Refining Fortran Failed Images

The slides are available.

Refining Fortran Failed Images
2020 IEEE/ACM Fifth International Workshop on Extreme Scale Programming Models and Middleware (ESPM2)
by Nathan Weeks and Glenn Luecke
Publication Year: 2020
The Fortran 2018 standard introduced syntax and semantics that allow a parallel application to recover from failed images (fail-stop processes) during execution. Teams are a key new language feature that facilitates this capability for applications that use collective subroutines: when a team of images is partitioned into one or more sets of new teams, only active images comprise the new teams; failed images are excluded.
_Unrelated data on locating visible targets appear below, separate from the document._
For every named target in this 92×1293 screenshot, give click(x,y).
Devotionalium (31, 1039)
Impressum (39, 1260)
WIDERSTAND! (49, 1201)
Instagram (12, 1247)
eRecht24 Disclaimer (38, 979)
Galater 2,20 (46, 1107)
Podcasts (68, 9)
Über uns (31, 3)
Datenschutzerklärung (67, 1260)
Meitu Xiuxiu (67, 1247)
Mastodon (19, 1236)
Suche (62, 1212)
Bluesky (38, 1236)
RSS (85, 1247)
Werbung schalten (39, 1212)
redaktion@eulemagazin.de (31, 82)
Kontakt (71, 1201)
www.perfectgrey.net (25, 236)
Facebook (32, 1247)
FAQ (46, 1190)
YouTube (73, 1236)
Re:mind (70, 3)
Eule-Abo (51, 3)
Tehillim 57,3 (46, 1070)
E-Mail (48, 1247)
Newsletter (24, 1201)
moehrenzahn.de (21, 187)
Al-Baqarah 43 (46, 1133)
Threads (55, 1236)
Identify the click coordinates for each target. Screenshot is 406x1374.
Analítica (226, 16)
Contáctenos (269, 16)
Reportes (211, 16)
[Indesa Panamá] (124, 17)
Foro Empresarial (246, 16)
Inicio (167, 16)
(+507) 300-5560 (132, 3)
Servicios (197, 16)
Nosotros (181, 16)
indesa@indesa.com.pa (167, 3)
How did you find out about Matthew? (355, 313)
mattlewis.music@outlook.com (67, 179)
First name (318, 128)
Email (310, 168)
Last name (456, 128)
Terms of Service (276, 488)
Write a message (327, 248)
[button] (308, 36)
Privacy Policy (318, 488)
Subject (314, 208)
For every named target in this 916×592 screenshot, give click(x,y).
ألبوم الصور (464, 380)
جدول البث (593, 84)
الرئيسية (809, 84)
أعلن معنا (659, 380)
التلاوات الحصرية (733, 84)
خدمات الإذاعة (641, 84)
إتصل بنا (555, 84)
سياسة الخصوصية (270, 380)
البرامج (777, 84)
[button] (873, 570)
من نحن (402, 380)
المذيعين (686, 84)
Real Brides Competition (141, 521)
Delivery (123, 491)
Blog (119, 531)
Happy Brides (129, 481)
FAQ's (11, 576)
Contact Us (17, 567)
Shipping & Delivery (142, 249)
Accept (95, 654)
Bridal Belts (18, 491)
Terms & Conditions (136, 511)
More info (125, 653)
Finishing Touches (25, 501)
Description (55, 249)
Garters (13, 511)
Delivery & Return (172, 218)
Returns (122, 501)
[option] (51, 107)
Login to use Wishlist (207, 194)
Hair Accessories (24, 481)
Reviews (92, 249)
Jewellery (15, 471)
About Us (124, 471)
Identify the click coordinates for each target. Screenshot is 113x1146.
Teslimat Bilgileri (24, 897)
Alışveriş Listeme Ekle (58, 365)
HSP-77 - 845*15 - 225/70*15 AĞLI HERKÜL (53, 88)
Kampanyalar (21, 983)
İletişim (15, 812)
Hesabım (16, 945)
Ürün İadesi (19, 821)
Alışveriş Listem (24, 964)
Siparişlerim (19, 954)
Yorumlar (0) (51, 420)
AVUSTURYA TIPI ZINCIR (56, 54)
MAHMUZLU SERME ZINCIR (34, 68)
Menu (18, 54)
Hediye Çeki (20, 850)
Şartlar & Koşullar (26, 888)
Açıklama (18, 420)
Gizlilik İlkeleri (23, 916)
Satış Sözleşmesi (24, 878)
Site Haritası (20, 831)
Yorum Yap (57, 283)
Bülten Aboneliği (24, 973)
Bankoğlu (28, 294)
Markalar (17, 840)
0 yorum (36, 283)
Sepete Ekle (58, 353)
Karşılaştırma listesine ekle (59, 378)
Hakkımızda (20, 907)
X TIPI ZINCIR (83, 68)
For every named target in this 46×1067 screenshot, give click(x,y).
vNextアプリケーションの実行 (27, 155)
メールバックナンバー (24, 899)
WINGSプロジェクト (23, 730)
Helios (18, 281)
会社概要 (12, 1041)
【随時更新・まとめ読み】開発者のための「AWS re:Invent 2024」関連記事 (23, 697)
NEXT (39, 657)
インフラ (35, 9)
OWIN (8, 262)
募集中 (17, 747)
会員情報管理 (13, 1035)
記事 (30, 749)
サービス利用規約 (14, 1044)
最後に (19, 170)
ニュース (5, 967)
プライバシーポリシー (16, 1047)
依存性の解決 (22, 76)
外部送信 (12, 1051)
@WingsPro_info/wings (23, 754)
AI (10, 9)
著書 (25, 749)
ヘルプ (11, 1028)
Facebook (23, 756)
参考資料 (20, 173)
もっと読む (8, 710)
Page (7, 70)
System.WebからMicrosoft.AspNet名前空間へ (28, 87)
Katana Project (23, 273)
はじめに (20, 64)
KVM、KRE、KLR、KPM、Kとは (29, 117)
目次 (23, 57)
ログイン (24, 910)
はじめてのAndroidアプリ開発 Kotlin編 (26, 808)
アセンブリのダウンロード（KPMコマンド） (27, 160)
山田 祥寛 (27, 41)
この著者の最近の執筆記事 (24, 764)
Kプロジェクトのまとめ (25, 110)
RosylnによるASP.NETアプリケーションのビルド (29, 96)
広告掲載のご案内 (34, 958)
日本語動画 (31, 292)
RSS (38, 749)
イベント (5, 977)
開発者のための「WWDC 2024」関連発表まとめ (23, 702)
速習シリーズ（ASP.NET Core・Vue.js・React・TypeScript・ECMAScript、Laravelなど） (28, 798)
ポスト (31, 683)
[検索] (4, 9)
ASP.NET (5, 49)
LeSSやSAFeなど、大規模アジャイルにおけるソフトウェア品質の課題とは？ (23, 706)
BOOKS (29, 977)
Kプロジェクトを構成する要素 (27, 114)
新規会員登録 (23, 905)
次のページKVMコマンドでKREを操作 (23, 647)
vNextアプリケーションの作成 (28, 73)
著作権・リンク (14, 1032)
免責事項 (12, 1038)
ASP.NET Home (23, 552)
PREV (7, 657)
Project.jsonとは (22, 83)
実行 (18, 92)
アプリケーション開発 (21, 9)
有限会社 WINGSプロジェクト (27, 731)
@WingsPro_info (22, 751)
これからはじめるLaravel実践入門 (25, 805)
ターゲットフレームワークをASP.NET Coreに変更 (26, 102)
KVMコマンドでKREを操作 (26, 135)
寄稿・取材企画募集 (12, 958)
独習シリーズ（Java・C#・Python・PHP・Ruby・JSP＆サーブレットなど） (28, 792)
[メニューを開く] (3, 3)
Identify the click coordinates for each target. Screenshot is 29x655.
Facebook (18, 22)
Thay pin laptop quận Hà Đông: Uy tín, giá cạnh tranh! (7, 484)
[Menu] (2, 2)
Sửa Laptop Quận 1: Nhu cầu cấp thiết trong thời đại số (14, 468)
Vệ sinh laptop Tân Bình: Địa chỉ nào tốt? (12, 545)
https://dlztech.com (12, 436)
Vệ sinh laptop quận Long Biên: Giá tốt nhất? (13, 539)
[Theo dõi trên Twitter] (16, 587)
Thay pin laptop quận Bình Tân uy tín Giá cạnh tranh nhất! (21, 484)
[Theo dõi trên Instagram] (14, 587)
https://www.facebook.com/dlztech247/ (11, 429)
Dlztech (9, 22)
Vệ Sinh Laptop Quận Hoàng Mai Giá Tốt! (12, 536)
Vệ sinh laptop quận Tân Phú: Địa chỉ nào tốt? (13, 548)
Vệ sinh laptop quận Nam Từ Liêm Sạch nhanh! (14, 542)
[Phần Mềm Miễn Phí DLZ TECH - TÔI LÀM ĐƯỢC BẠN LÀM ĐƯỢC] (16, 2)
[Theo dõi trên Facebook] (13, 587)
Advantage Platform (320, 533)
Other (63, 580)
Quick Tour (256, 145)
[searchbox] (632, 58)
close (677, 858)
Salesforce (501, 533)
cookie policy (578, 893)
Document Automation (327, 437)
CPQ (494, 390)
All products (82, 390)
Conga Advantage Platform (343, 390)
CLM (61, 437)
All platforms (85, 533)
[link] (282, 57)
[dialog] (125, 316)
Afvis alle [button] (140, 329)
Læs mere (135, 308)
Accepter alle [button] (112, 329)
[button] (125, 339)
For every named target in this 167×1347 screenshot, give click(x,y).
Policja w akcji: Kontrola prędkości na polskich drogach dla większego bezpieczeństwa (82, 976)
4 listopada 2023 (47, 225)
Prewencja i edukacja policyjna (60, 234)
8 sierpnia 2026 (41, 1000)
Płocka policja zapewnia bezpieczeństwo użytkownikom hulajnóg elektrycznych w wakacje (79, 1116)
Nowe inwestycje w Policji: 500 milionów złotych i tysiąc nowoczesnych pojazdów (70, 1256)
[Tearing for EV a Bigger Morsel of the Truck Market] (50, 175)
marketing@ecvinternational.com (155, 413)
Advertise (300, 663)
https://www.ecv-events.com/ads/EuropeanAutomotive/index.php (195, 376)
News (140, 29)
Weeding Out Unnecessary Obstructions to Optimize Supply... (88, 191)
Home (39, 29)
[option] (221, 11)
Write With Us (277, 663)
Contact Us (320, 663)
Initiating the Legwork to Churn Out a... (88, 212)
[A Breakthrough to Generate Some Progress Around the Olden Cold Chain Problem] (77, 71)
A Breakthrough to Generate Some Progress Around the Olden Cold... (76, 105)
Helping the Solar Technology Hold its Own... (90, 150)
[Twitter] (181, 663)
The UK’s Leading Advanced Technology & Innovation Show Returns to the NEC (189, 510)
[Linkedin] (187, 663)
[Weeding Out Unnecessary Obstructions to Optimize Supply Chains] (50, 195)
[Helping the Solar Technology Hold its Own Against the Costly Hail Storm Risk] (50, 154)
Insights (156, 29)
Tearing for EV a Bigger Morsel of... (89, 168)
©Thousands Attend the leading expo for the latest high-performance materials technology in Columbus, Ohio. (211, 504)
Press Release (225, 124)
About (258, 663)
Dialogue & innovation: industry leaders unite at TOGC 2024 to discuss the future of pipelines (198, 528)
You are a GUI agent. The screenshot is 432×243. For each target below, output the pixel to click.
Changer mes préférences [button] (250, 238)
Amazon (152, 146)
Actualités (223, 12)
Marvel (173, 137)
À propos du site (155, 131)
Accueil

This paper summarizes the language facilities for handling failed images specified in the Fortran 2018 standard and subsequent interpretations by the US Fortran Programming Language Standards Technical Committee. We propose standardizing some semantics that have been left processor (implementation) dependent to enable the development of portable fault-tolerant parallel Fortran applications. Finally, we present a prototype implementation of a substantial subset of the Fortran 2018 failed images functionality, including semantic changes proposed herein. This prototype comprises OpenCoarrays, with failed-images enhancements constructed using Open MPI ULFM routines, and a GFortran compiler customized to support additional syntax needed to enable fault tolerant execution of image control statements.